Task prompt —
Please report how many lines of the following entries hold the word "computer", giving the number alone.

•••

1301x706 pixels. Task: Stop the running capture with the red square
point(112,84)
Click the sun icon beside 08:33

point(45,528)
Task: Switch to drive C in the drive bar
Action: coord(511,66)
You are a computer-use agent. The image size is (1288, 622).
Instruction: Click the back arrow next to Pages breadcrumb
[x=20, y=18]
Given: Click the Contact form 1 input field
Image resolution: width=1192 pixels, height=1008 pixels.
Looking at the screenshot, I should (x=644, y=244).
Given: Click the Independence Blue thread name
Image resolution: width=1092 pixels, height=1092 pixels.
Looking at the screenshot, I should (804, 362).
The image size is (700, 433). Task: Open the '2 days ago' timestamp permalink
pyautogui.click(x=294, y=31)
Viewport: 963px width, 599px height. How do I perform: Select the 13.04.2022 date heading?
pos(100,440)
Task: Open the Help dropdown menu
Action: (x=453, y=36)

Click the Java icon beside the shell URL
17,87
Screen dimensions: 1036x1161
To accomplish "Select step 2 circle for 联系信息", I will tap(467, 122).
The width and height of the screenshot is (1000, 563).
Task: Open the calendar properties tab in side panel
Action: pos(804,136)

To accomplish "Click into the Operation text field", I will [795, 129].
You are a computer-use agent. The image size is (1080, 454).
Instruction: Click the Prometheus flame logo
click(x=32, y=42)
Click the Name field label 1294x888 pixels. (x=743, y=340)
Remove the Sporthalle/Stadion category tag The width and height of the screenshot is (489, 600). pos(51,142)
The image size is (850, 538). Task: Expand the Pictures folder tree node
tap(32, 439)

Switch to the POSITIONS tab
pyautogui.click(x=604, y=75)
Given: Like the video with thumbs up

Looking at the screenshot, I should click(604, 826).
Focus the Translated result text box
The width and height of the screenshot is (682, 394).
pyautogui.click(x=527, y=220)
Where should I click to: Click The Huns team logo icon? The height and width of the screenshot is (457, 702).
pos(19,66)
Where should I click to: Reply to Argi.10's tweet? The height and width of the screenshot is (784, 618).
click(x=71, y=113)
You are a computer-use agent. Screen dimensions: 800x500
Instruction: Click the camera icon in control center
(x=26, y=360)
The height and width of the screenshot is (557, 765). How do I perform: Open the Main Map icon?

•••

Response to the task —
3